Chińczycy wykupują Niemcy

Najnowszy raport Fundacji Bertelsmanna przynosi ciekawe spojrzenie na temat chińskich inwestycji w niemiecką gospodarkę.

Tytułem wstępu przypomnę, że firmy z Państwa Środka, dysponujące olbrzymimi zasobami gotówki, ruszają na podbój zagranicznych rynków, nie tylko zalewając je własnymi towarami. Ponieważ zdobywanie rynku amerykańskiego – dzięki silnemu oporowi tamtejszej administracji, że wspomnę tylko o nieudanym przejęciu Qualcommu (niby przez Singapurczyków, ale wiadomo kto za tym stał) – idzie opornie, Chiny zwróciły baczniejszą uwagę na Stary Kontynent.

W ramach strategii „Made in China 2025”, która ma przekształcić kraj z „fabryki świata” w lidera technologicznego, Pekin kupuje udziały w najbardziej zaawansowanych spółkach naszego zachodniego sąsiada. Głównym celem są przedsiębiorstwa: motoryzacyjne, biomedyczne i produkujące roboty.

W raporcie Bertelsmanna można przeczytać, że 112 z 175 bezpośrednich chińskich inwestycji z lat 2014-17 dotyczyło sektorów, w których Państwo Środka chce dominować do końca 2025 roku.

Na początku zeszłego roku niemiecka prasa pisała ze zdziwieniem, ale i zainteresowaniem, o chińskiej Midei przejmującej – za 5 miliardów dolarów - producenta robotów, Kukę. Bardziej alarmistyczne artykuły pojawiły się w lutym bieżącego roku. Mało znany publicznie, ale niezwykle silny koncern motoryzacyjny Geely Automotive (właściciel marki Volvo) podwyższył swoje udziały w Daimlerze do niemal 10%.

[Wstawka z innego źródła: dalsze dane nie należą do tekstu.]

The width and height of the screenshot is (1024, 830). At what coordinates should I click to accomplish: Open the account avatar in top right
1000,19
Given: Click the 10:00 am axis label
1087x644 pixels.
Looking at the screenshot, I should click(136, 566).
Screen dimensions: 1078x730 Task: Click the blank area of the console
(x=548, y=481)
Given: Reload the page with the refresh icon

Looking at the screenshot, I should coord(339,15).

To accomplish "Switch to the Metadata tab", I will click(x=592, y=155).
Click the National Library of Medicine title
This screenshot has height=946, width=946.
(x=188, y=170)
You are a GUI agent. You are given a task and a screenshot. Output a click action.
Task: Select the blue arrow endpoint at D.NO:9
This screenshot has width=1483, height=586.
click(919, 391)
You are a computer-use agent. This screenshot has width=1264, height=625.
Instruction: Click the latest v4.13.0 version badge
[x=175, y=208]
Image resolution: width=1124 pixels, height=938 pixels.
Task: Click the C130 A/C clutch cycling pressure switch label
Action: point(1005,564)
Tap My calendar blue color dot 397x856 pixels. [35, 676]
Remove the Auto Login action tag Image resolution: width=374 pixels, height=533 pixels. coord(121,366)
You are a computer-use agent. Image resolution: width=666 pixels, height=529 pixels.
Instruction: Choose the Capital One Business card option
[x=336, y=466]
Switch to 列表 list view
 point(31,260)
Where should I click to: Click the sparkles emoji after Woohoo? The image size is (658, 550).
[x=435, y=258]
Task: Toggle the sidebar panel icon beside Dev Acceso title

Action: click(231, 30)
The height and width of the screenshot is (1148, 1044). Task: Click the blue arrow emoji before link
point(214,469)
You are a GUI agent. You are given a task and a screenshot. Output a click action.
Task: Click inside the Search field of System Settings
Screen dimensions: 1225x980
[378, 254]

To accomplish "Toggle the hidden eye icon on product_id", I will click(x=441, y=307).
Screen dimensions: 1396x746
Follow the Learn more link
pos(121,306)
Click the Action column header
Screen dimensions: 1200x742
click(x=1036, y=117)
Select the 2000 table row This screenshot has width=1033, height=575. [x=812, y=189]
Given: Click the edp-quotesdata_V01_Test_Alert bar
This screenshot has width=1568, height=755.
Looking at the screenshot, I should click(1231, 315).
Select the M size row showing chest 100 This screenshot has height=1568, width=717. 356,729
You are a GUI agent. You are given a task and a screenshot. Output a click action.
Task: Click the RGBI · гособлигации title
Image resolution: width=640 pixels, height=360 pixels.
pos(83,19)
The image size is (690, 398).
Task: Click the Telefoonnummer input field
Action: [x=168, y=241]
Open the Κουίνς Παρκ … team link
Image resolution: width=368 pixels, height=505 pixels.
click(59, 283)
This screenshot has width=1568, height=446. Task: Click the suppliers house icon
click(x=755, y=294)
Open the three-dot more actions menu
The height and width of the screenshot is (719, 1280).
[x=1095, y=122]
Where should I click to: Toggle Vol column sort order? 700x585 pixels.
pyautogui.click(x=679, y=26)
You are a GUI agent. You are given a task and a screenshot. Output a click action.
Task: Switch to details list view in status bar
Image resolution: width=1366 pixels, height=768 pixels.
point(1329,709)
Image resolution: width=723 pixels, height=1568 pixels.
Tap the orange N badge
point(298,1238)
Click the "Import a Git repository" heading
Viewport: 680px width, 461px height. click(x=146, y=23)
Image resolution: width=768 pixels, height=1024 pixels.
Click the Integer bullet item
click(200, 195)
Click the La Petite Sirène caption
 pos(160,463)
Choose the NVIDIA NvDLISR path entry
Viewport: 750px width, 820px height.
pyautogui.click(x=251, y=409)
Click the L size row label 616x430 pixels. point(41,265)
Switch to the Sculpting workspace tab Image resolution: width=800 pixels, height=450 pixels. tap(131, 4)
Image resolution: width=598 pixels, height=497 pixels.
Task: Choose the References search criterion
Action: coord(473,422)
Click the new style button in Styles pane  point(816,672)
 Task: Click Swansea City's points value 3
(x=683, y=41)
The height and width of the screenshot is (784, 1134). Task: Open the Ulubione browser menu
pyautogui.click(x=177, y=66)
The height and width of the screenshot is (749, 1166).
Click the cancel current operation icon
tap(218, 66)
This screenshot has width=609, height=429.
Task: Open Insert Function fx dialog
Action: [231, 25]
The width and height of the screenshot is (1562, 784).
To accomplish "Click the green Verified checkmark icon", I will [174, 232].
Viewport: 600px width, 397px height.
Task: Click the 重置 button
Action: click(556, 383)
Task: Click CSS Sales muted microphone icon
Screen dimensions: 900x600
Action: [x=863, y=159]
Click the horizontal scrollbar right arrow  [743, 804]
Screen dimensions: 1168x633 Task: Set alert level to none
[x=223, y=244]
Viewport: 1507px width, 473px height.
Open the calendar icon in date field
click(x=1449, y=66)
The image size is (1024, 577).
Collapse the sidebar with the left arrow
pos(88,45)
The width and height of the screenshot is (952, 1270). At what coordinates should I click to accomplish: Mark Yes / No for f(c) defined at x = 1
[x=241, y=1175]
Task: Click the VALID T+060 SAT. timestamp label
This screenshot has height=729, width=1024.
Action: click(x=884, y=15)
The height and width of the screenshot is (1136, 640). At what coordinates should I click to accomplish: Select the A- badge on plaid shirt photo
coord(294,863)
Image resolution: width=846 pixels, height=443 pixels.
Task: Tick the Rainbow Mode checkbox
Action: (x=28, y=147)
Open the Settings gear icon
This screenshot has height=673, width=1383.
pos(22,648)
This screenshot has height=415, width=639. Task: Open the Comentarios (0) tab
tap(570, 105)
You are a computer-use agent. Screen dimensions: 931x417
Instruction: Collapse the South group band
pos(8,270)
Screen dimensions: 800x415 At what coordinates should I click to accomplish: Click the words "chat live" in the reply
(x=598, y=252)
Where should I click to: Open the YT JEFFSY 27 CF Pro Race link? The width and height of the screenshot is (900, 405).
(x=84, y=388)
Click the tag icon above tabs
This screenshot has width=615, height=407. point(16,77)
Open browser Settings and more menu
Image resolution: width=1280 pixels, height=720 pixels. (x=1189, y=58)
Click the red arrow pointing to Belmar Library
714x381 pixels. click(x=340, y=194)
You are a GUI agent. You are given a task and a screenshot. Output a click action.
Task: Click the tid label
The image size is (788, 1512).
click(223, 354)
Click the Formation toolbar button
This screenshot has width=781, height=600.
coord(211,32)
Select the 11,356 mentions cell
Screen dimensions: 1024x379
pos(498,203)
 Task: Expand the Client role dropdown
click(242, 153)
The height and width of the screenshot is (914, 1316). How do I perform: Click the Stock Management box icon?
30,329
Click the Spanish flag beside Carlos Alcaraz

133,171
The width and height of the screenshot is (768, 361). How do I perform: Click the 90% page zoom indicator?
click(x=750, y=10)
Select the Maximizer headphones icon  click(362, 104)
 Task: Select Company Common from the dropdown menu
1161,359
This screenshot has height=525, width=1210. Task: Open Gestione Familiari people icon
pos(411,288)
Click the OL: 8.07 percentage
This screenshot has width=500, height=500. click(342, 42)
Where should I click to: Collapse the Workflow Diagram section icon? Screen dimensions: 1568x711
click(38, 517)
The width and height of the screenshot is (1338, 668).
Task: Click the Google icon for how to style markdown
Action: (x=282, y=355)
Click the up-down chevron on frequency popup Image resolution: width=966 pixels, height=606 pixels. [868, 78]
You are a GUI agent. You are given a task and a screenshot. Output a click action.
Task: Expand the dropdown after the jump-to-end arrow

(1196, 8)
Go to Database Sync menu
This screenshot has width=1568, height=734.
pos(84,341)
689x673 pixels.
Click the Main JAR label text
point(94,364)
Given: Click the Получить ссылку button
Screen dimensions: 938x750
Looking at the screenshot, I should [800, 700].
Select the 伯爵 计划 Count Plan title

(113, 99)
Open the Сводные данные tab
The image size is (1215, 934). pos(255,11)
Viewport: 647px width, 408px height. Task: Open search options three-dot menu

Zeszłoroczne inwestycje Chin w Europie zamknęły się kwotą ponad 80 miliardów dolarów z czego połowę pochłonął zakup szwajcarskiego producenta nasion modyfikowanych, Syngent. Skala chińskiej obecności na Starym Kontynencie ciągle wzrasta. Najnowsze wiadomości mówią o kolejnej próbie wykupienia 20% udziałów w spółce 50Hertz, właściciela niemieckiej sieci wysokiego napięcia, przez państwową firmę z tej samej branży, State Grid Corporation (SGC).

Raport Bertelsmann zwraca uwagę, że udziałów w niemieckich - czy szerzej, europejskich – spółkach, szukają głównie prywatne przedsiębiorstwa. Państwowe inwestycje – jak wspomniana powyżej SGC, to zaledwie 20% wszystkich transakcji. Jednak autorzy publikacji widzą dwa zasadnicze problemy.

Po pierwsze, przy nieprzejrzystych strukturach chińskiej gospodarki, nigdy nie można do końca przewidzieć, w którym momencie inwestycja prywatna stanie się nagle państwowa. Nie raz już zdarzało się, że spółki były nacjonalizowane pod byle pretekstem, w ciągu jednej nocy, jak Angbang Insurance.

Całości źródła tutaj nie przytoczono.